The film is noted for its location shots all over San Francisco and for the repeated use of the dolly zoom. The effect is done by zooming in the lens while physically pulling the camera away. Ebert was impressed with the visual style of the film. "He was a great visual stylist in two ways: He used obvious images and surrounded them with a subtle context. Consider the obvious ways he suggests James Stewart's vertigo. An opening shot shows him teetering on a ladder, looking down at a street below. Flashbacks show why he left the police force. A bell tower at a mission terrifies him, and Hitchcock creates a famous shot to show his point of view: Using a model of the inside of the tower, and zooming the lens in while at the same time physically pulling the camera back, Hitchcock shows the walls approaching and receding at the same time; the space has the logic of a nightmare. But then notice less obvious ways that the movie sneaks in the concept of falling, as when Scottie drives down San Francisco's hills, but never up. And note how truly he 'falls' in love."
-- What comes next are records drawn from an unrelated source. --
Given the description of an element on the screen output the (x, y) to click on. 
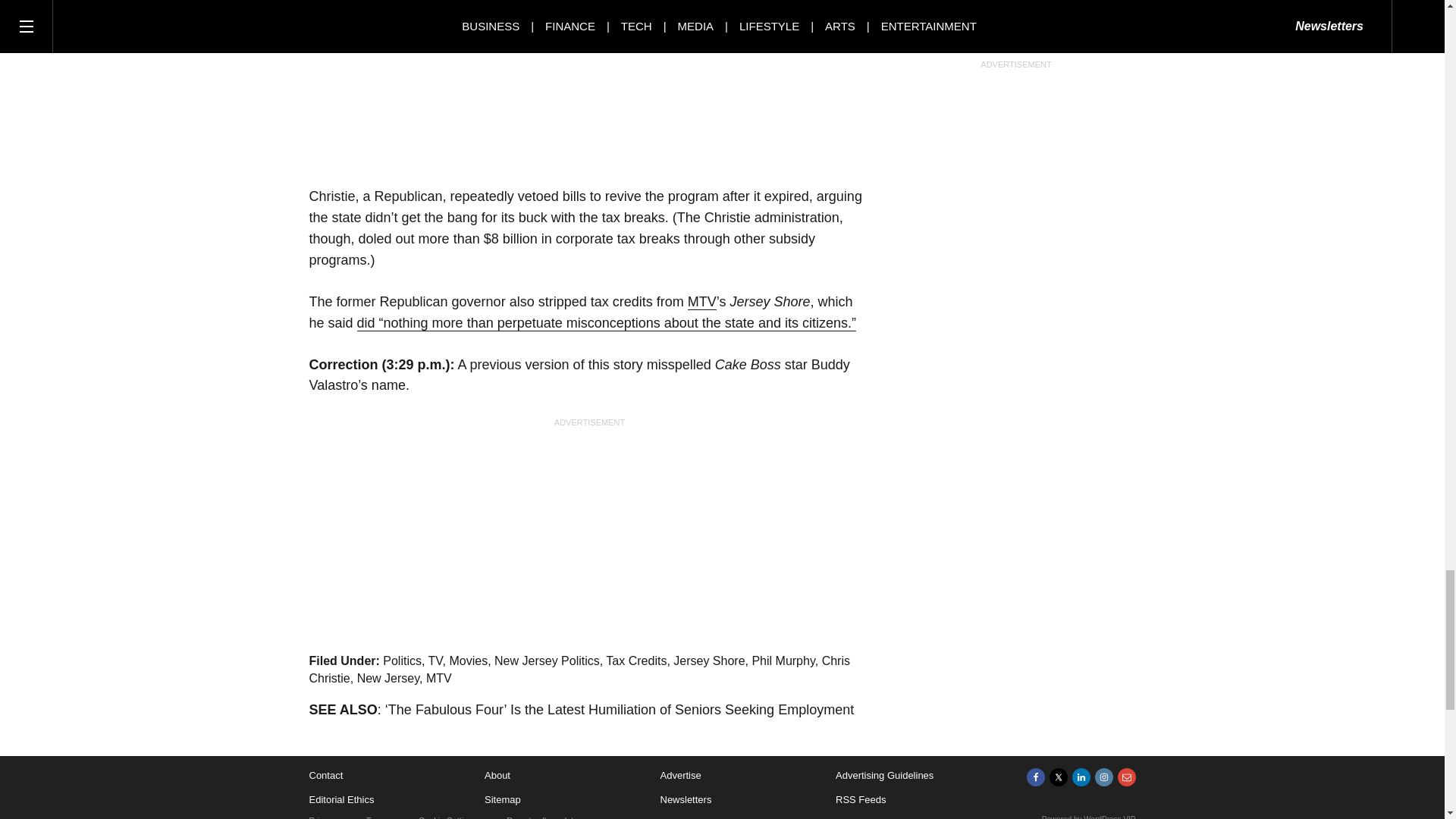
MTV (701, 302)
Given the description of an element on the screen output the (x, y) to click on. 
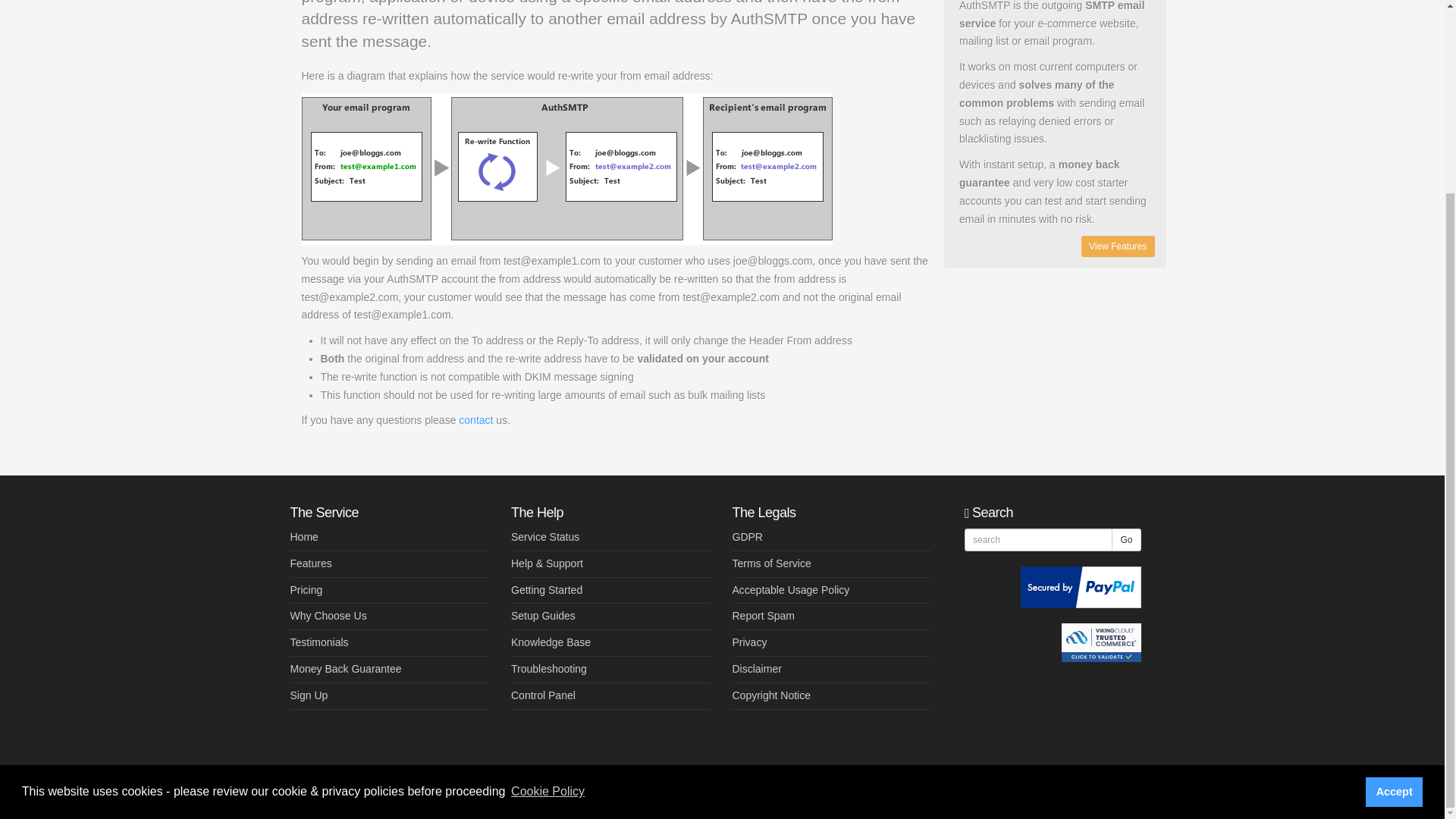
Cookie Policy (547, 548)
Why Choose Us (327, 615)
GDPR (747, 536)
Accept (1393, 548)
Knowledge Base (551, 642)
Setup Guides (543, 615)
Troubleshooting (548, 668)
View Features (1117, 246)
Pricing (305, 589)
How PayPal Works (1080, 585)
Terms of Service (771, 563)
Privacy (749, 642)
Sign Up (308, 695)
Money Back Guarantee (345, 668)
Given the description of an element on the screen output the (x, y) to click on. 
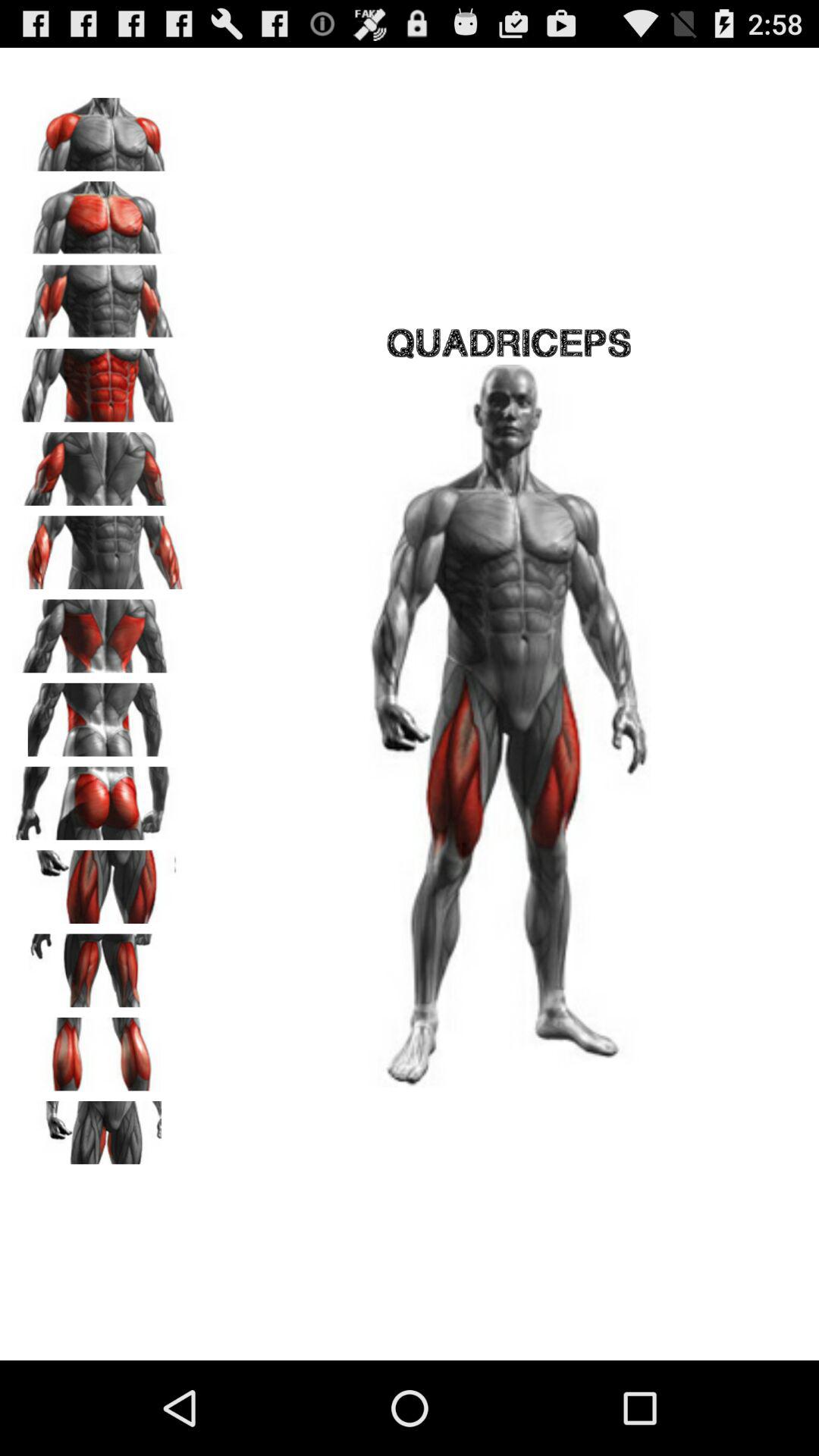
click back of side (99, 714)
Given the description of an element on the screen output the (x, y) to click on. 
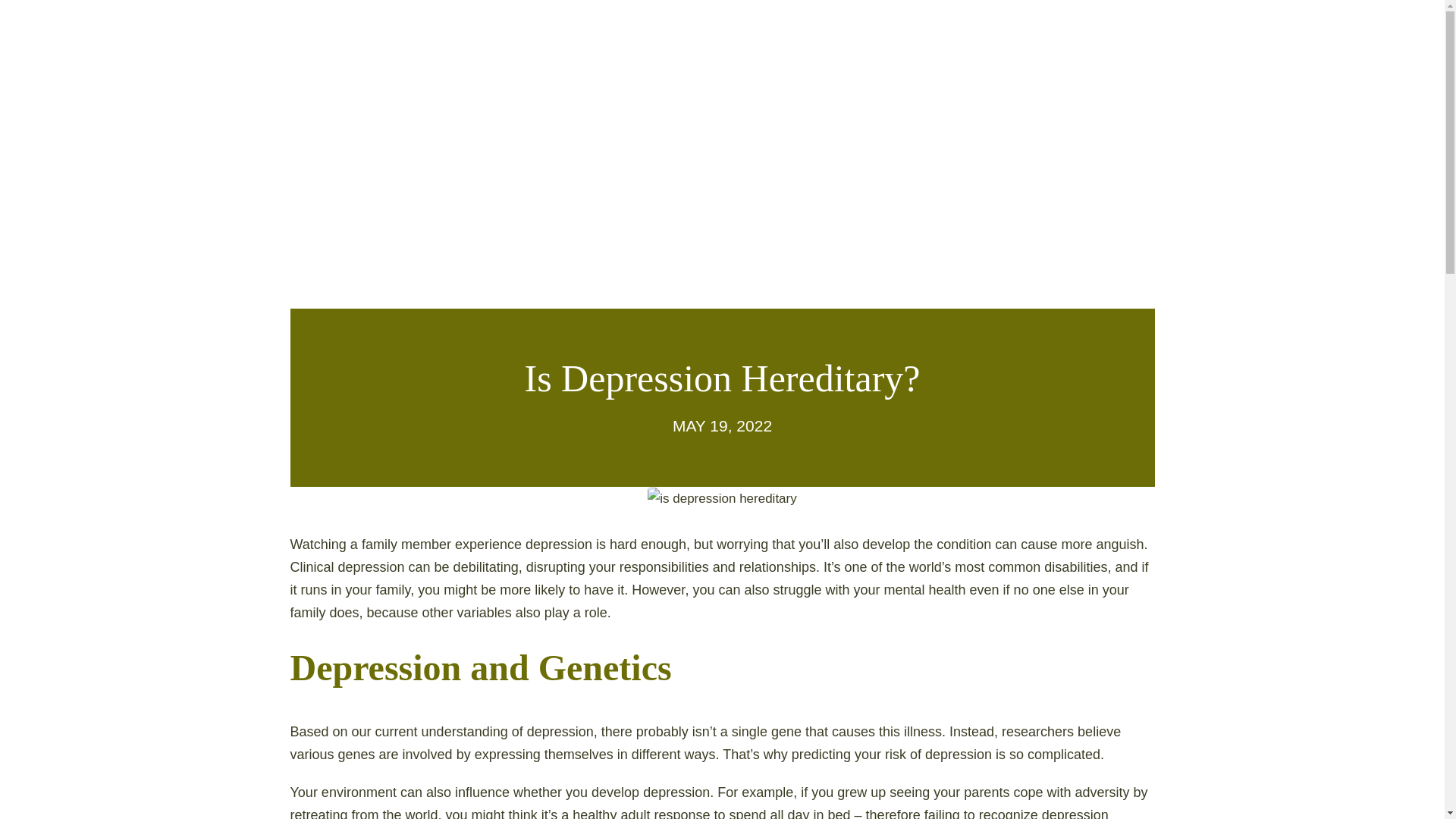
Admissions (590, 33)
About (305, 33)
Programs (439, 33)
Resources (873, 33)
Alumni (732, 33)
Home (188, 33)
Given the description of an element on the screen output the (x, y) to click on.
The use of color also plays prominently in the film. Green and red are used alternately to bring out subtle themes. We see green in Madeleine's stole, her car, the neon lighting outside Judy's apartment, Judy's dress, Scottie's sweater, and the flower boxes in the shop. The green illustrates Scottie's desire and takes on almost a dreamlike quality. The reds (Scottie's door, Midge's sweater, the interior of the restaurant, Madeleine's robe, the flowers, Judy's necklace) are signals of reality, and that something is forbidden. There is even a streetlight that forebodingly changes from green to red.
Graphic designer Saul Bass used spiral motifs in both the title sequence and the movie poster, emphasizing what the documentary Obsessed with Vertigo calls, "Vertigo's psychological vortex".
The score is arguably Bernard Herrmann's best work, and there are few films that incorporate the score into the narrative of the film better. Scorsese described it thus: "Hitchcock's film is about obsession, which means that it's about circling back to the same moment, again and again ... And the music is also built around spirals and circles, fulfillment and despair. Herrmann really understood what Hitchcock was going for — he wanted to penetrate to the heart of obsession."